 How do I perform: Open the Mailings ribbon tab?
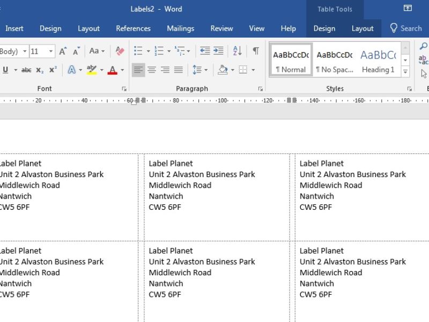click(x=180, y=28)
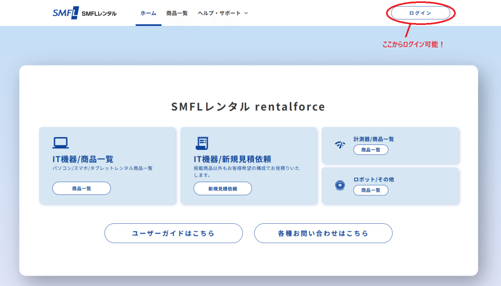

==

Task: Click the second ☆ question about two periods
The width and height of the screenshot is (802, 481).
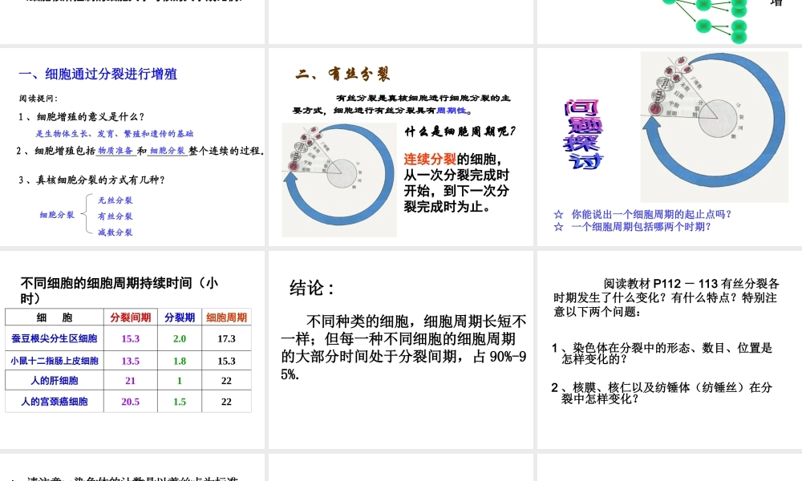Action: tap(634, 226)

Task description: Copy the part that opens with the line containing "Task: Click the" and closes with the line containing "Action: tap(634, 226)", word for word, leaving out the pictures.

Answer below:
Task: Click the second ☆ question about two periods
The width and height of the screenshot is (802, 481).
Action: tap(634, 226)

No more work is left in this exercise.